*Required work*. Please, starting at the line that contains "599x400 pixels. At", reproduce every line exactly until the records run out, skipping all pictures.

Content starts

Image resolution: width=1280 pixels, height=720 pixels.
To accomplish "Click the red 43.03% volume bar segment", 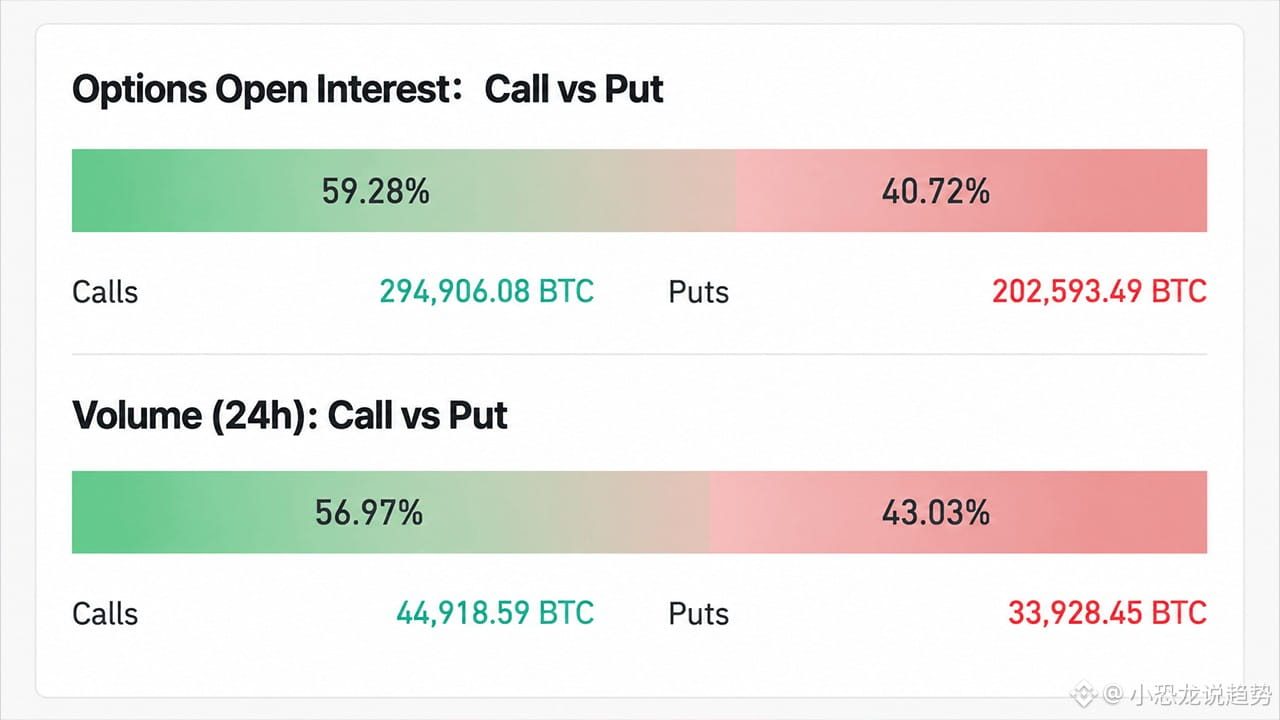I will 958,513.
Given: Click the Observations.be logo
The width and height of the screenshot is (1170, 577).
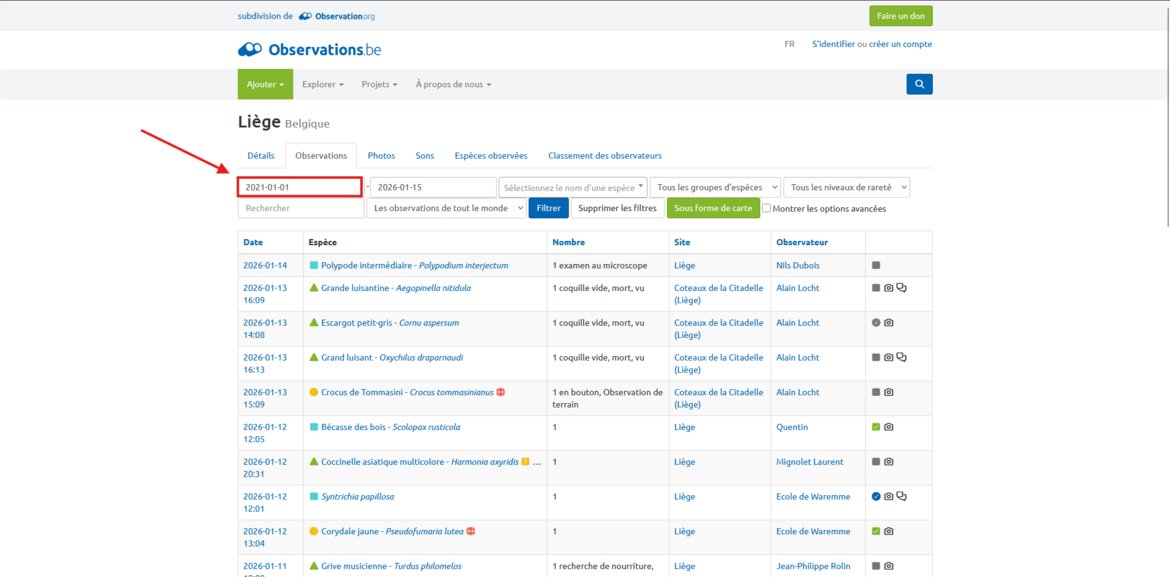Looking at the screenshot, I should point(309,49).
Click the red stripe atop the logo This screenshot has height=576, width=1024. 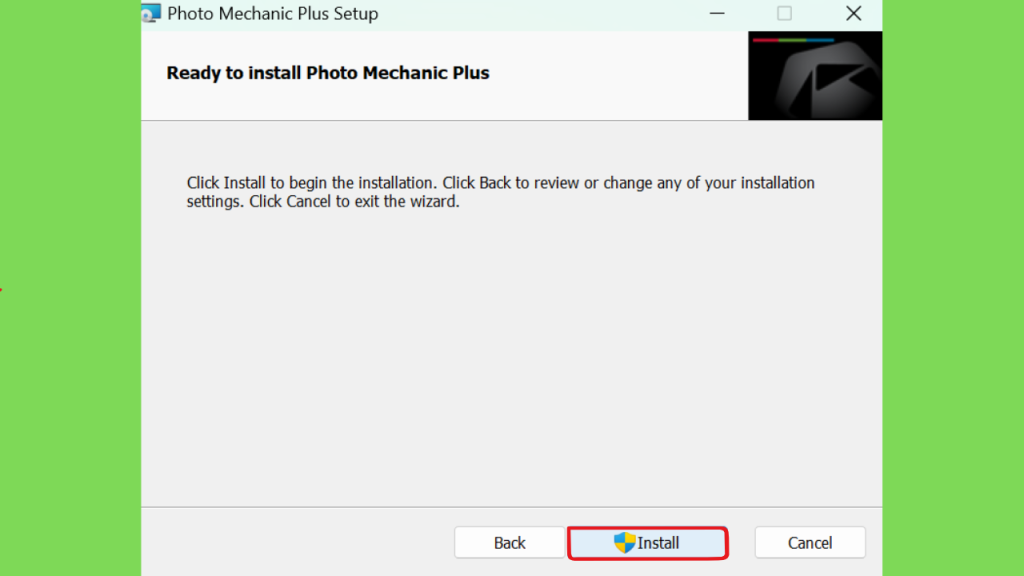765,40
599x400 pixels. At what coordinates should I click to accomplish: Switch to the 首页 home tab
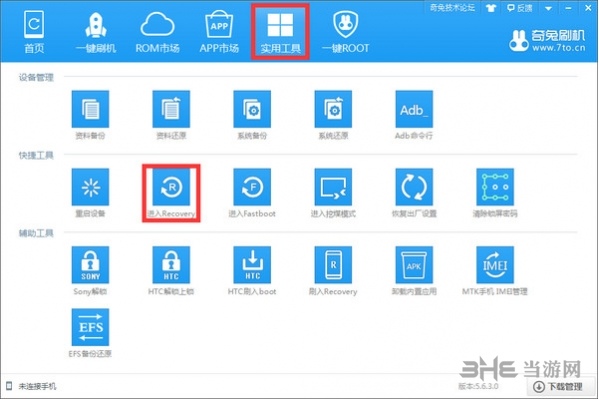point(34,32)
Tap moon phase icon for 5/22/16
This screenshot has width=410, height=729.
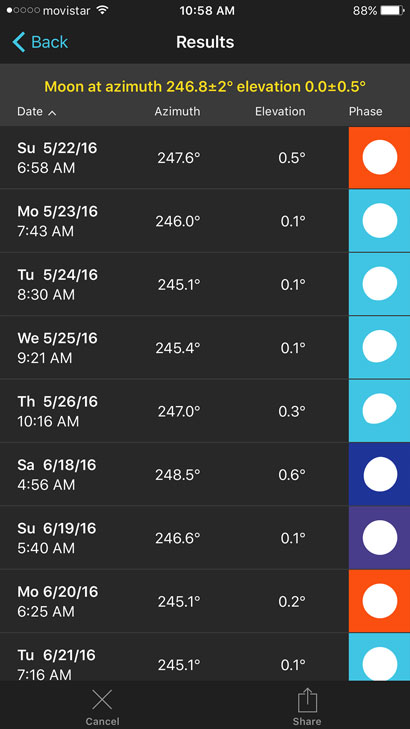379,157
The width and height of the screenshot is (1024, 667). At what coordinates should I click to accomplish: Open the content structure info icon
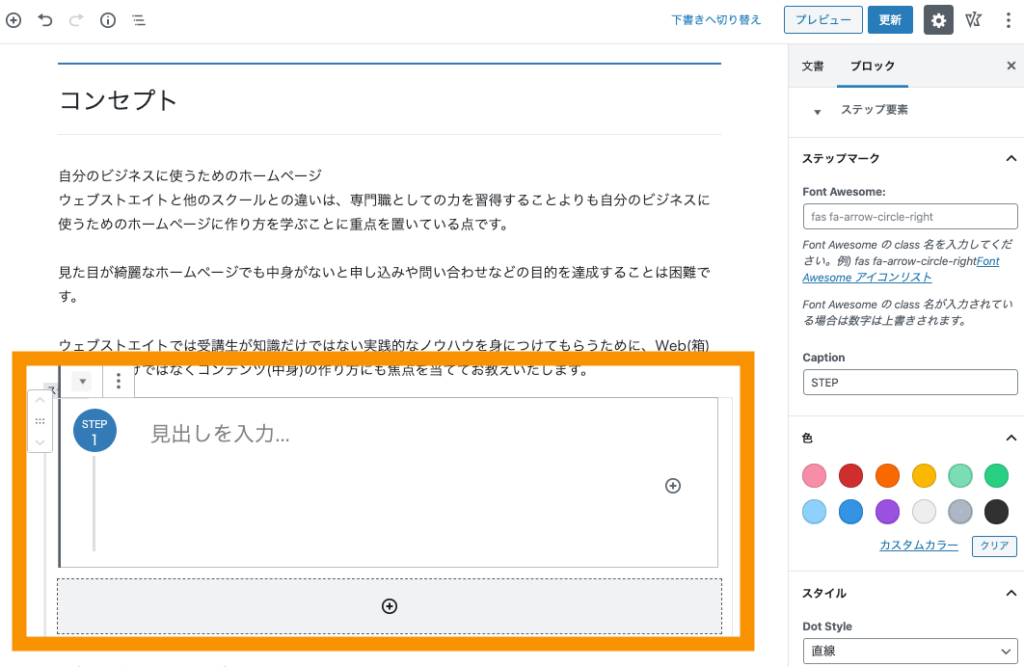pos(108,19)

Content ends

*Exercise solution*.
599x400 pixels. At what coordinates should I click to accomplish: Switch to the 首页 home tab
point(34,32)
Tap moon phase icon for 5/22/16
This screenshot has width=410, height=729.
379,157
The width and height of the screenshot is (1024, 667). At what coordinates should I click to accomplish: Open the content structure info icon
pos(108,19)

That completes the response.